WHAT THIS TASK INVOLVES -
Reproduce every line of the records below word for word, leaving out the pictures.

EXERCISE MATERIALS -
|---|
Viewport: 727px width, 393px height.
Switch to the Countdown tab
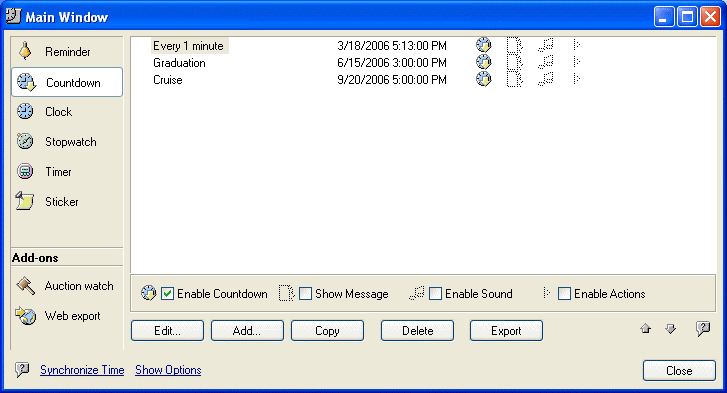[67, 82]
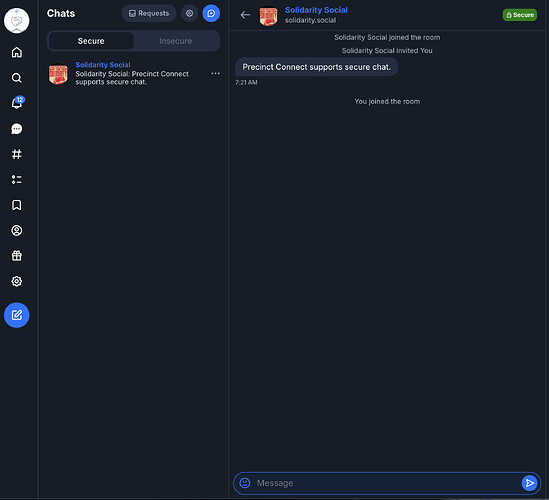Open the Bookmarks icon
This screenshot has width=549, height=500.
(x=16, y=205)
|---|
EXERCISE RESULT -
Viewport: 727px width, 393px height.
Switch to the Countdown tab
[67, 82]
Open the Bookmarks icon
This screenshot has width=549, height=500.
(x=16, y=205)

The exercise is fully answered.